EXERCISE BRIEF
Pick up the email thread below on a data-first approach to SOA and continue it from its last line.

SOURCE
2008/9/26 Kirstan Vandersluis <[EMAIL PROTECTED]>:
> --- In [email protected], "Steve Jones"
> <[EMAIL PROTECTED]> wrote:
>> The question I've got though is where are the references for a Data
>> first approach that lead to a "good" SOA.
>
> That's a fair request, we'd all love to see real proof. I think one
> of the problems is how to judge the "goodness" of an SOA. It should
> be judged by how well it accomplishes its goals. But we as a
> community don't have consensus on what the goals of SOA are. This is
> obviously a huge, multi-layered question, but I think it starts at the
> top with something like, "the goal of SOA is business agility and IT
> cost savings". I think (or maybe just hope) there is consensus this
> is a major part of the goal. Next, I'd say you need an organization
> of services. But the definition of a service has no consensus.
> Things just get messier as you get deeper. No consensus on goals
> means no way to measure and no consensus on how to judge goodness.
>
>>
>> 2008/9/24 Kirstan Vandersluis <[EMAIL PROTECTED]>:
>> > Linthicum is speaking from experience that the data side is where
>> > groups fail the most, due to lack of understanding or
>> > underestimation of the scale of the problem. I certainly have seen
>> > this too.
>> >
>> > Rob & Steve, I personally question whether too much emphasis is
>> > placed on the SOA approach. Rob, your opinions express "SOA" as a
>> > verb... its how you design and partition services. I feel that SOA
>> > is a noun... it is an architecture and organization that you have
>> > (or end up with), and one that will bring business agility plus IT
>> > cost savings if it has the right service oriented qualities.
>> > Steve's book on SOA adoption strategies is one way to create one,
>> > but that doesn't mean there aren't others. Linthicum is suggesting
>> > leading with data is a valid way. We've heard lots of other
>> > opinions supporting entity services/core services that lean in that
>> > direction as well. If the result of this strategy is a successful
>> > SOA, its hard to argue with the approach.
>>
>>
>> The question I've got though is where are the references for a Data
>> first approach that lead to a "good" SOA.

RECORDED DATA
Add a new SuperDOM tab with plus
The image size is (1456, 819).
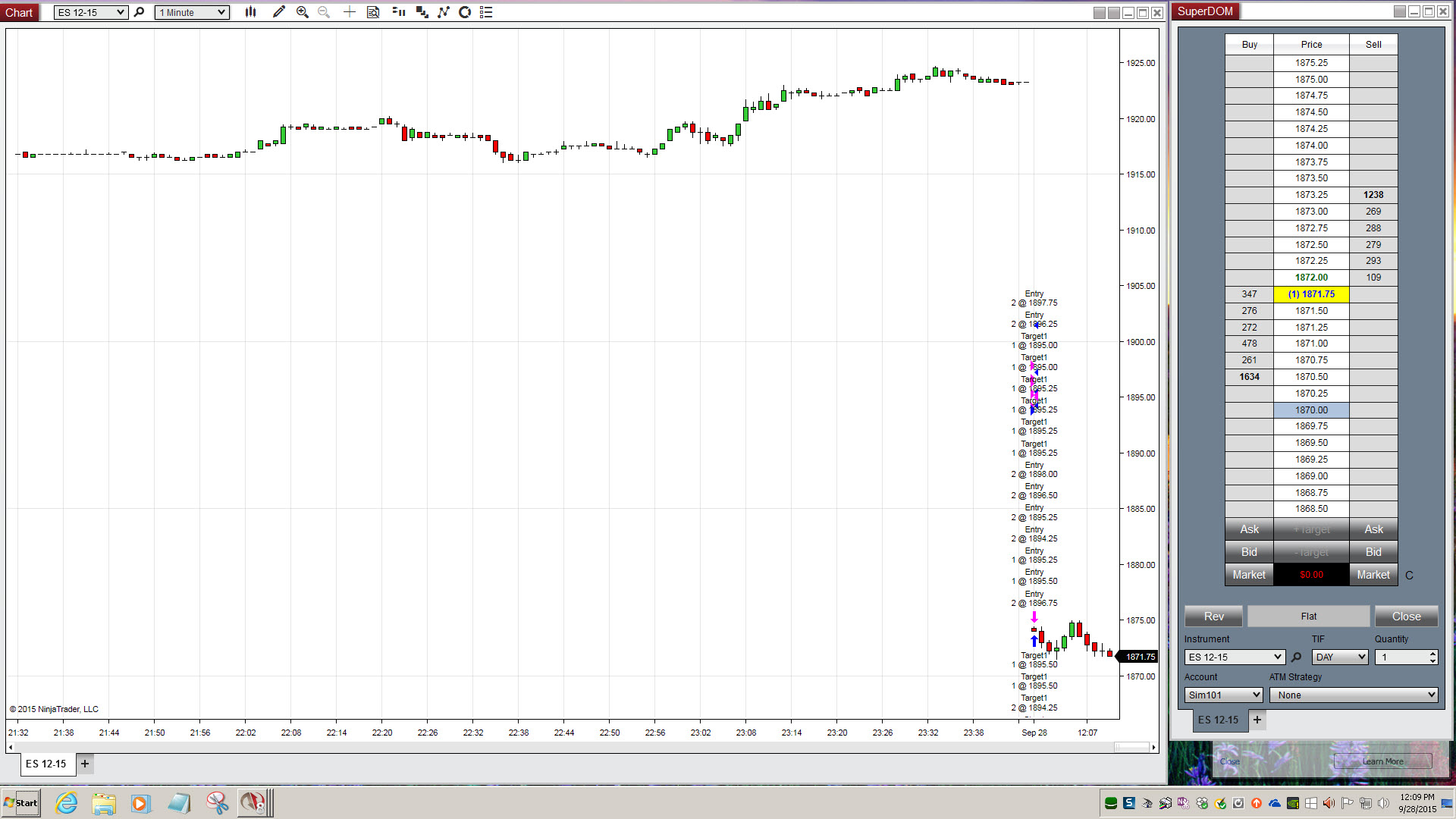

THE OUTPUT
>
>> Now I'm not saying that a
>> DOA can't deliver decent service but I do think that an approach that
>> separates service and process is liable to create a relatively poor
>> SOA. There are lots and lots of different ways to create an
>> architecture but a service oriented one surely has to be oriented
>> around the services
>
> I think we all agree. But the problem is we define "service"
> differently. Example: Erl's definition versus yours.
>
>> I'm never going to argue against anything that truly works, as opposed
>> to gets one project live.
>
> I agree, getting a project live does not automatically qualify as an
> SOA success for the company.
>
>> The question though is does this make a
>> change and transformation programme towards SOA succeed? There are
>> many different ways to get a project live, and data concentration can
>> be one of them, that doesn't mean that in 5 years time it will have
>> achieved and form of transformation of the IT estate towards a more
>> business, and less technically, oriented environment.
>
> Yes, IT should be business oriented, but I believe this includes IT
> resources being organized as services that are aligned with business
> functions and data. Services are building blocks for higher level
> business functions, and the business should be able to communicate
> changed or new functionality in terms of those building blocks.

Whereas what I say is those higher level things are also services and
fundamentally the company itself is a service, it offers a service to
the market.  Whether that be as an Airline, Logistics company, Bank or
whatever, at an even higher level it offers a service to shareholders
via a clear contract with a known RWE.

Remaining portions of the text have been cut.